Reorder point merupakan tingkat persediaan yang memicu tindakan untuk


mengisi stok persediaan tertentu, atau jumlah minimum dari barang yang disimpan
perusahaan sebelum melakukan pemesanan kembali (Monk & Wagner, 2009). Jika
leadtime tidak ada, maka reoder point menjadi nol, sehingga persediaan akan menjadi
penuh kembali di saat yang sama. Faktanya, tidak pernah ditemukan leadtime nol,
artinya selalu ada jeda waktu dari tanggal pemesanan barang dan tanggal saat barang
tersebut diterima.

Beberapa literatur telah memformulasikan cara penentuan safety stock dan


reorder point, namun hanya membatasi pada kondisi tertentu saja. Russel dan Taylor
(2011) hanya memformulasikan untuk kondisi demand yang bervariasi dan leadtime
yang tetap. Demikian pula pada literaturliteratur lainnya (Heizer & Render, 2011;
Ristono, 2014; Rangkuti, 2015) hanya membatasi pada kondisi tersebut. Pada
kenyataannya, kedua parameter tersebut bisa tetap ataupun bervariasi.
Berdasarkan hal tersebut, perlu diformulasikan cara penentuan safety stock dan
reorder point berdasarkan kondisi demand dan leadtime. Kombinasi yang berbeda dari
kedua parameter tersebut akan menghasilkan formulasi yang berbeda pula sehingga
perusahaan dapat menerapkan formulasi yang tepat sesuai dengan kondisi yang ada.

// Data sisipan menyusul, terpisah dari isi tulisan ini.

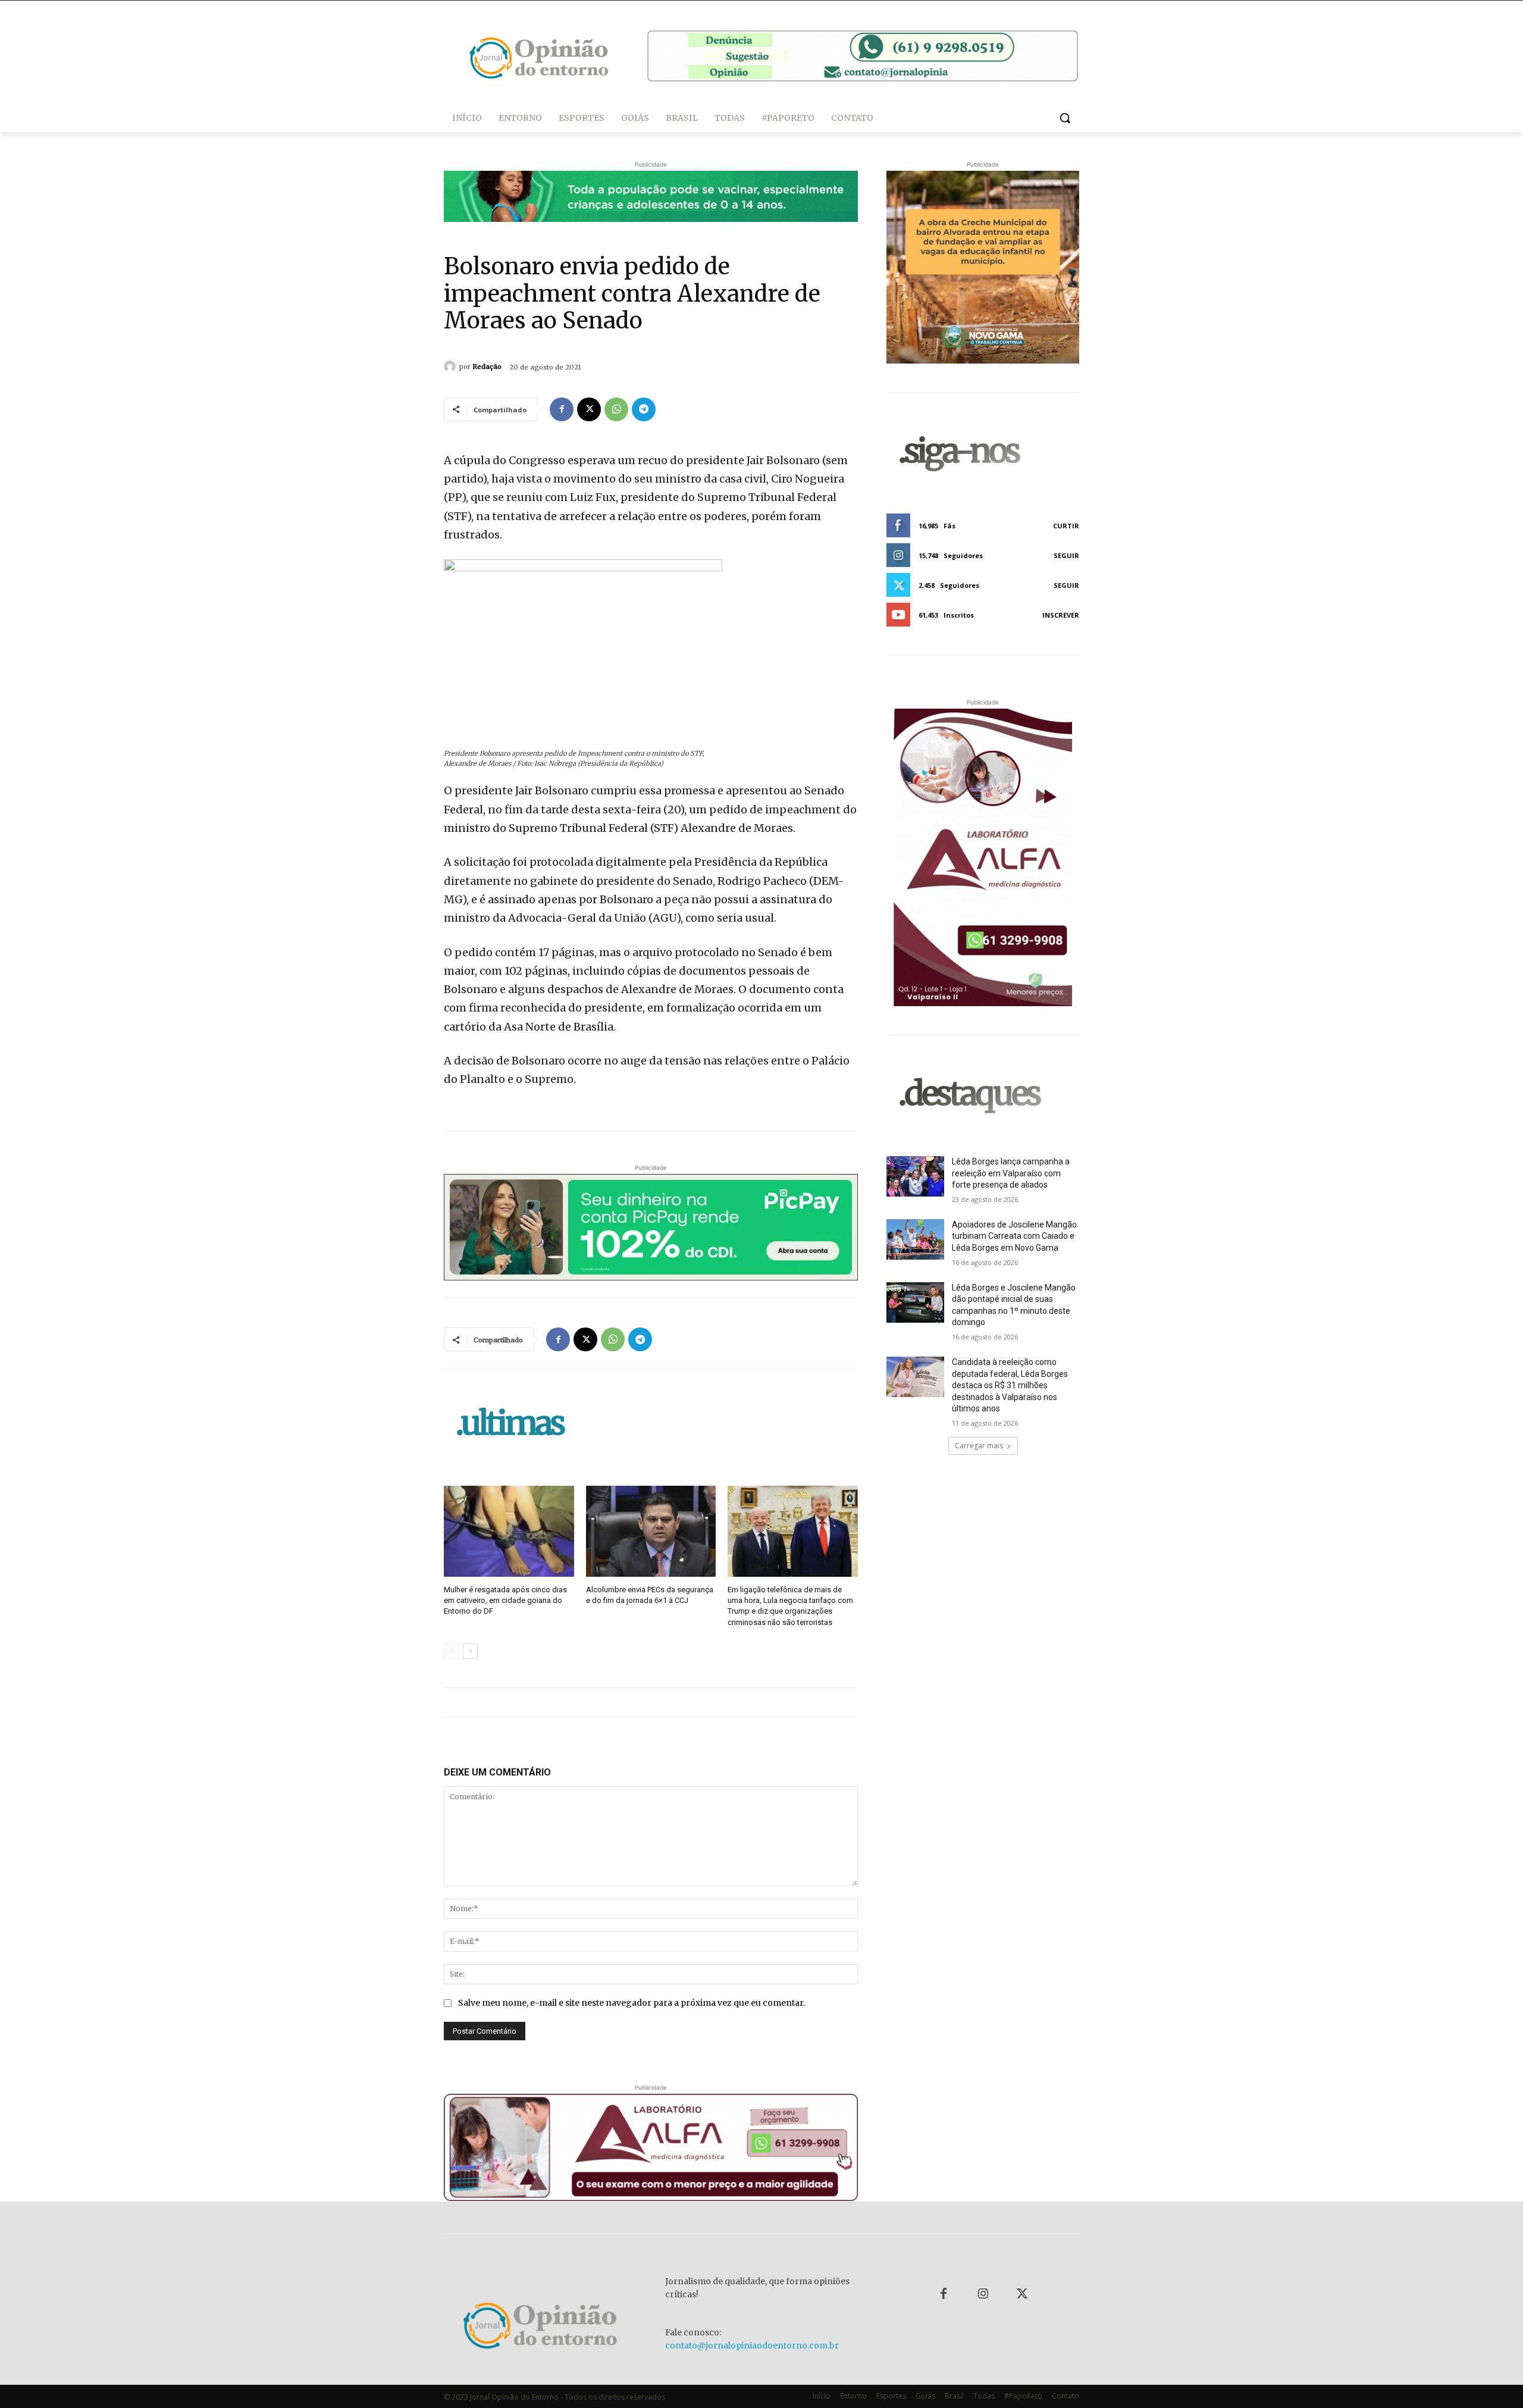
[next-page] (470, 1651)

Persediaan pengaman (safety stock) sangat diperlukan oleh perusahaan untuk


menghindari masalah stock out maupun keterlambatan datang atas bahan baku yang
diperlukan saat proses produksi berlangsung. Untuk menghilangkan kerugian yang
ditimbulkan oleh stock out perusahaan membuat stok pengaman.Dalam melakukan
perhitungan persediaan pengaman tentu harus perlu diperhatikan biaya penyimpanan.

Reorder point (ROP) atau pemesanan kembali merupakan kegiatan yang akan
dilakukan oleh perusahaan saat kebutuhan bahan baku dibutuhkan kembali untuk proses
produksi. Perhitungan ROP sangat penting dilakukan, karena dalam proses pemesanan
barang terdapat waktu tunggu (lead time) yaitu suatu kondisi dimana barang yang akan
dipesan tidak bisa langsung tersedia dan dapat digunakan. ROP dihitung berdasarkan
perkalian antara lead time dengan kebutuhan barang dalam waktu tertentu.

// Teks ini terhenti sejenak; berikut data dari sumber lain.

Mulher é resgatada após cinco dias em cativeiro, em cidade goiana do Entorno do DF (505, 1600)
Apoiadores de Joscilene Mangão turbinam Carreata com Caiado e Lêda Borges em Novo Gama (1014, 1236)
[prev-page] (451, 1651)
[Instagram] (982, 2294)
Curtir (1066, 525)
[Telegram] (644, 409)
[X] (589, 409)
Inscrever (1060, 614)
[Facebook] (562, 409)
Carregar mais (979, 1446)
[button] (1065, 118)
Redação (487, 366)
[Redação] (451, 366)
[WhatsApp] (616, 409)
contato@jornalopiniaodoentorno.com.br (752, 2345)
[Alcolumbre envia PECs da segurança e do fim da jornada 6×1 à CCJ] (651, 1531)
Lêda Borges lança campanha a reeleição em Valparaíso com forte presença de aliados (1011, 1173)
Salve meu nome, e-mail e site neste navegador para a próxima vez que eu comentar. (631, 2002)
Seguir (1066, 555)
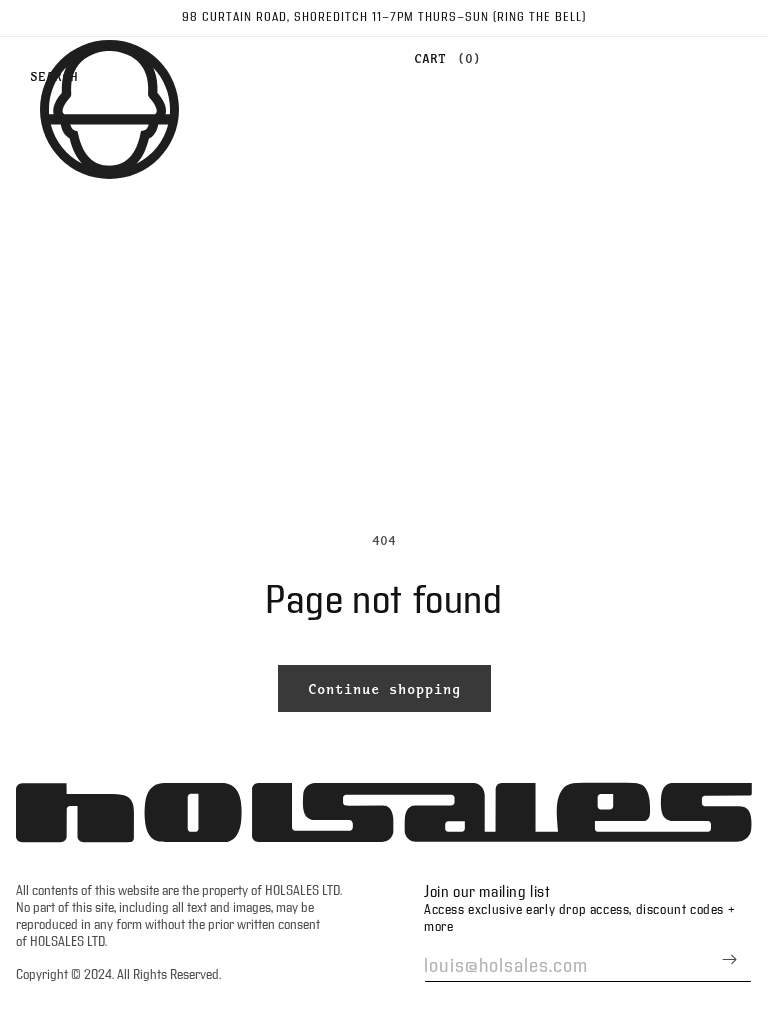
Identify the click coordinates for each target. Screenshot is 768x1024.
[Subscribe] (729, 959)
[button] (442, 59)
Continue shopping (384, 689)
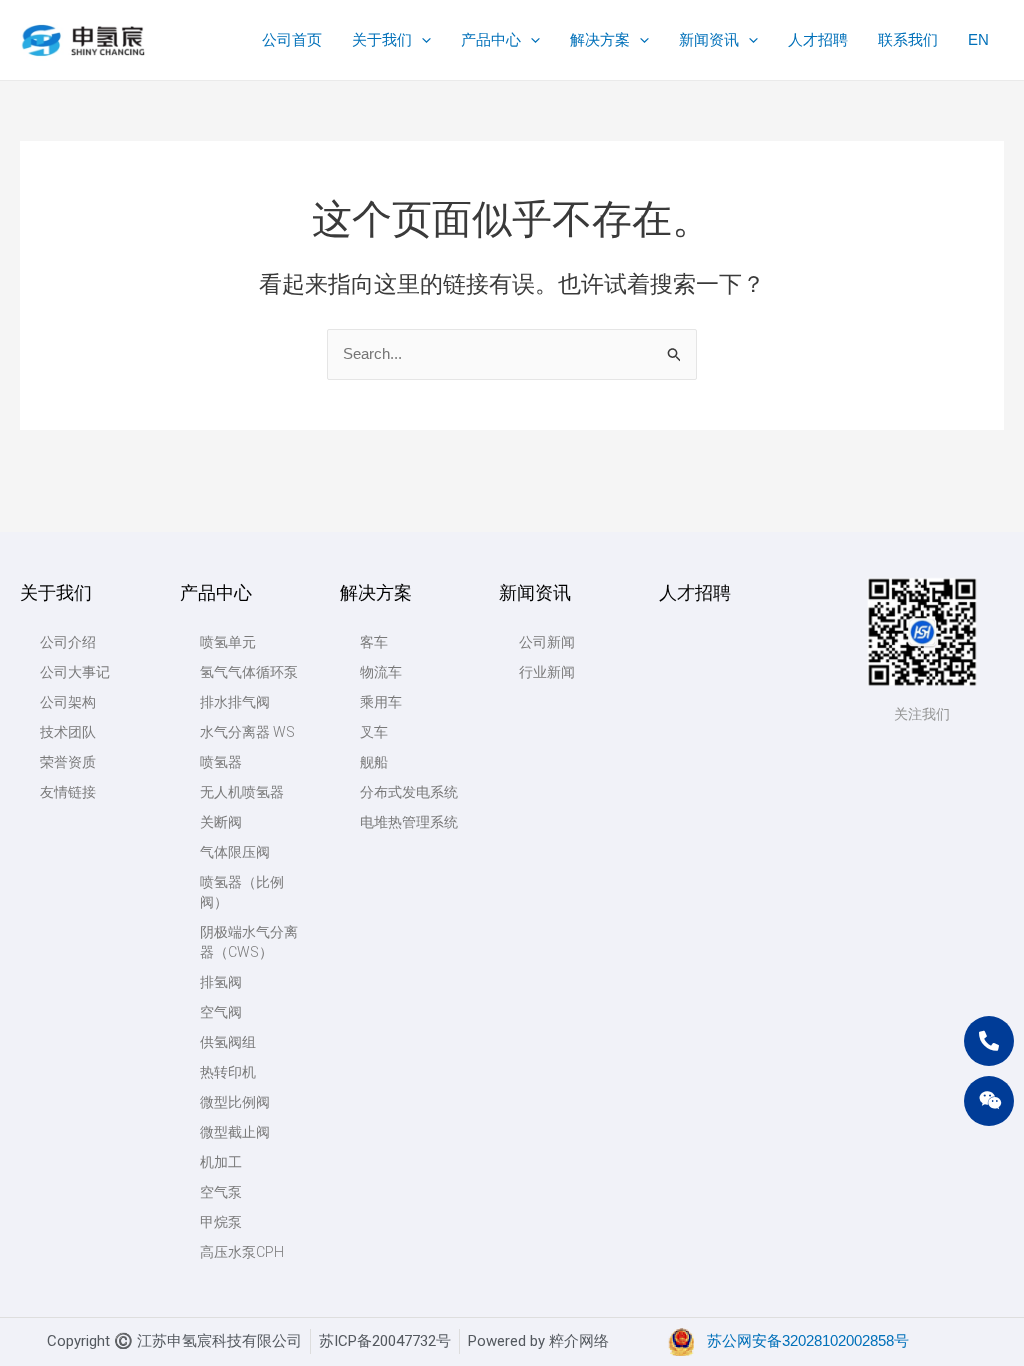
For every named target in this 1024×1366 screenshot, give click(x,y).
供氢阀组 (228, 1042)
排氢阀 (221, 982)
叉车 (374, 732)
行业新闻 (547, 672)
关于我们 (56, 592)
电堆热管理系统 (409, 822)
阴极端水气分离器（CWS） (249, 942)
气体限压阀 (235, 852)
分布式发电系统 (409, 792)
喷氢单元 (228, 642)
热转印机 (228, 1072)
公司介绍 (68, 642)
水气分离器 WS (247, 732)
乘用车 (381, 702)
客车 (374, 642)
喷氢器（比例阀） (242, 892)
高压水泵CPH (242, 1252)
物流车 (381, 672)
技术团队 (68, 732)
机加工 (221, 1162)
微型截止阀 (235, 1132)
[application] (421, 40)
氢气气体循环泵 (249, 672)
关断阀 (221, 822)
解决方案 (376, 592)
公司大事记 (75, 672)
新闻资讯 (535, 592)
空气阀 (221, 1012)
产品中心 (216, 592)
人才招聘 (695, 592)
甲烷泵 (221, 1222)
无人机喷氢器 (242, 792)
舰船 (374, 762)
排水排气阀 (235, 702)
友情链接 (68, 792)
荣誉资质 (68, 762)
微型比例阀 (235, 1102)
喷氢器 (221, 762)
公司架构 (68, 702)
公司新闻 (547, 642)
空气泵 (221, 1192)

Penentuan tingkat safety stock dan reorder point memiliki model yang beragam
sesuai dengan kondisinya masing-masing. Dengan demikian setiap perusahaan perlu
mengidentifikasi kondisinya terlebih dahulu sebelum menentukan model safety stock
dan reorder point yang sesuai untuk mengendalikan tingkat persediannya. Jika
perusahaan ingin menurunkan tingkat persediaanya, maka perusahaan harus melakukan
pengendalian demand dan leadtime tersebut.